Campaign Seeks to Expand Primary Care Access

This November 12th through the 18th we celebrate Nurse Practitioners!

November 13, 2023
(left to right: Professor Hahn, Dr. Adriano-Nogra)
(left to right: Professor Hahn, Dr. Adriano-Nogra)

Relatively speaking, the Nurse Practitioner (NP) is a new occupation in the medical field. In the 1960’s, the role of a NP was created in the United States to address a dire need for more physicians.

The profession is an educational and advanced certification pathway for nurses to provide more comprehensive support and provide comprehensive healthcare as Nurse Practitioners, much like physician practitioners: they can diagnose patients, order further tests, and write prescriptions. As a new shortage of physicians continues to increase, NPs are stepping up to provide primary care, and are once again a critical part of the solution. California’s state government recently implemented AB-890 into law, a bill that allows NPs to operate independently without physician supervision.

Helping to train the new generation of nursing students are professors Kathleen Hahn and Dr. Rosafel Adriano-Nogra at Touro University California (TUC), located on Mare Island, where generations of Navy nurses and physicians once worked to save lives.

Kathleen Hahn, MSN, RN, CPNP, CNL

Kathleen Hahn, Assistant Professor and MSN Chair in Touro University's School of Nursing, loves to teach. Her first career was as a preschool teacher, before returning to school to become a Pediatric Nurse Practitioner (PNP) working with primary care, emergency medicine, school-based healthcare, rural clinics, and in the neonatal intensive care unit.

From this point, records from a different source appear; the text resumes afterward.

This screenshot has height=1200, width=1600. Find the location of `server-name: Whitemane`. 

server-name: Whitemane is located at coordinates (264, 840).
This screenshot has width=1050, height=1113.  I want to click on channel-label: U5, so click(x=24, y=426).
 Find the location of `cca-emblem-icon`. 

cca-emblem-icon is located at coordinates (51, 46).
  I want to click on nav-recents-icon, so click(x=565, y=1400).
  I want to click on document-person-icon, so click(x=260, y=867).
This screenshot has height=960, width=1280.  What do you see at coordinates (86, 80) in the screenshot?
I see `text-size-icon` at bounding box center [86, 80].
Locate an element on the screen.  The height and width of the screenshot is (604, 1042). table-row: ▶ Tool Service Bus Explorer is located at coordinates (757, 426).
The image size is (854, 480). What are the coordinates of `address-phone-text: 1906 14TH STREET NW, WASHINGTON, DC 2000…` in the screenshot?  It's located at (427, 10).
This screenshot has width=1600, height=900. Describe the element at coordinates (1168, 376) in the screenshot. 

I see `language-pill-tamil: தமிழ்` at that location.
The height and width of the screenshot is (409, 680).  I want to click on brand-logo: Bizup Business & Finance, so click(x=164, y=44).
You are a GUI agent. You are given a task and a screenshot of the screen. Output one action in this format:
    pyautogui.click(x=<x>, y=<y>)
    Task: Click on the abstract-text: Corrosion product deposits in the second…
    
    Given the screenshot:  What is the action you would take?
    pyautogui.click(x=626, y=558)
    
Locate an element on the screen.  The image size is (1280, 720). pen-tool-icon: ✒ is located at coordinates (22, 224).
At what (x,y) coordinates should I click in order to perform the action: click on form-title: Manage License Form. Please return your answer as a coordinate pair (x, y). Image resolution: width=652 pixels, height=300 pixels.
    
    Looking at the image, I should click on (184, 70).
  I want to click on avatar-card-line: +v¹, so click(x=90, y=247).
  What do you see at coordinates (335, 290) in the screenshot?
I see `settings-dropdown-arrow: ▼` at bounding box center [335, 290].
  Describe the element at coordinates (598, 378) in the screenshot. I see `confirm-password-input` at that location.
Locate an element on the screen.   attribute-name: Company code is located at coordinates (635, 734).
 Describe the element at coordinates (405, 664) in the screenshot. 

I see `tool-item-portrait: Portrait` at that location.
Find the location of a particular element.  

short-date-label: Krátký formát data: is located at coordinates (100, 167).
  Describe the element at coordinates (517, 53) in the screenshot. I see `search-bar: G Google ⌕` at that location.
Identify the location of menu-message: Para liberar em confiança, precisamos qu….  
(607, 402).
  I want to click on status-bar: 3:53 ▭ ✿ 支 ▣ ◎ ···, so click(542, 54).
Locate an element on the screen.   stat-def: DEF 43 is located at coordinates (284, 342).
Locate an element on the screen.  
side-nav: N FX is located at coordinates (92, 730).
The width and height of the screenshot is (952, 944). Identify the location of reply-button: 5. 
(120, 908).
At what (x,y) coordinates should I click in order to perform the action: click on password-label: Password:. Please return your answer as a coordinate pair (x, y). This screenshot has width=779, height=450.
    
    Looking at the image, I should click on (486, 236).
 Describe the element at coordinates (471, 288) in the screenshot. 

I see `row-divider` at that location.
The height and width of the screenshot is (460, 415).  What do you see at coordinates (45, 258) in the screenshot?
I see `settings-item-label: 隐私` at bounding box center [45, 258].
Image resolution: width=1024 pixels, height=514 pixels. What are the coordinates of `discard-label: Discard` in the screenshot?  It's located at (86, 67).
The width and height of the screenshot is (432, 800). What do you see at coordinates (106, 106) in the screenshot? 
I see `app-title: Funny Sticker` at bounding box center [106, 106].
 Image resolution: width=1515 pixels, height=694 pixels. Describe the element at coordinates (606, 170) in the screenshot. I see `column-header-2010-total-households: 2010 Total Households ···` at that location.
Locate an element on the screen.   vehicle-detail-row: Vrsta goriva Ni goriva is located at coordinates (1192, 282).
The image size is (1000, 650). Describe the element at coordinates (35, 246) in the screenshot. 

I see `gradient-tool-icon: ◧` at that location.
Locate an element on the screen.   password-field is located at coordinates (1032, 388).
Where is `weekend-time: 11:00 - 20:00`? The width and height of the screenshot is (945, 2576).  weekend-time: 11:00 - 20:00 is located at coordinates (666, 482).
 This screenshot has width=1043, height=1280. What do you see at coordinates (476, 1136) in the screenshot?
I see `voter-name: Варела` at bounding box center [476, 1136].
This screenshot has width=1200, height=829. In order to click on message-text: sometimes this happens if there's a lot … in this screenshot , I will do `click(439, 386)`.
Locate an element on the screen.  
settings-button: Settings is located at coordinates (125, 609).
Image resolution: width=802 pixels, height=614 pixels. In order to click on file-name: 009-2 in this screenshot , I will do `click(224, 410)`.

Her wealth of knowledge and experience in community health nursing began in 2000 when Hahn moved to Vallejo and became a school nurse. Driven by a desire to create lasting impact on community health, Hahn was instrumental in writing grants and getting approval to open the first school-based health clinic for Solano County at Pennycook Elementary School in Vallejo, and later added a second clinic at Widenmann Elementary which also included a dental clinic. The Pennycook clinic remains the only school-based health center in Solano County to address the needs of our pediatric patients without access to primary care. Hahn joined Touro in 2015 as faculty and enjoys teaching and mentoring nursing students who will be the new vanguard of primary care.

“We are really lacking in primary care providers across the US, as well as nurses, because many of them went into retirement after the pandemic,” says Hahn who sees Family Nurse Practitioners (FNP) and Pediatric Nurse Practitioners (PNP) as a solution to the shortage. “They're different from nurses because they can prescribe, and they can diagnose. They have their own panel of patients that they treat and that they see on an ongoing basis, whether it's in a specialty clinic or a primary care clinic. Nurse Practitioners function as the medical provider for their panel of patients, adding the extra level of compassion and care that nurses uniquely possess.”

Rosafel Adriano-Nogra, DNP, FNP-C, PHN

Dr. Rosafel Adriano-Nogra has over 20 years of experience as a nurse practitioner. She started her career as a registered nurse, working in hospitals and ambulatory care settings. After obtaining her MSN from Cal State Los Angeles, she transitioned into clinical services at several colleges as an NP, including Samuel Merritt University, UCSF, Stanford, and the now closed Holy Names University.

Adriano-Nogra enjoys taking care of students and found she could influence good habits as a foundation for a healthy lifestyle. It was in this setting that Adriano-Nogra started to get NP students in the clinic as a preceptor and found that she loved the teaching component.

“My mom was a teacher, too, and I didn't realize that I was going to go in that direction,” says Adriano-Nogra. “I precepted students and became affiliate faculty with Samuel Merritt University, and then I got more involved in the theory part.”

Yet there are some challenges to the profession that will take some work to fix. Adriano-Nogra says that COVID brought awareness to the problems the front-line medical providers were having to deal with.

“I wish [medical centers] offered better protection or at least reassurance to those incoming new nurses that, yes, you will be protected if things happen, and you will be supported as well,” says Adriano-Nogra. “We already have a problematic shortage of nurses, so hopefully hospitals will start thinking about the future. It's a little bit challenging out there, but I think we can make it.”

Part of what that means to Adriano-Nogra is to offer mental health resources, at both the clinical and educational levels. By making these resources readily available, it would improve the stress of those nurses already working and attract new people into the field.

“Being a nurse practitioner, besides having that registered nurse background, is a way of assisting the patient in a more patient-centered approach,” says Adriano-Nogra. “Being a nurse practitioner, allows you to deliver the management of the disease of your patients rather implementing the orders of a physician. You get more involvement with the patient.”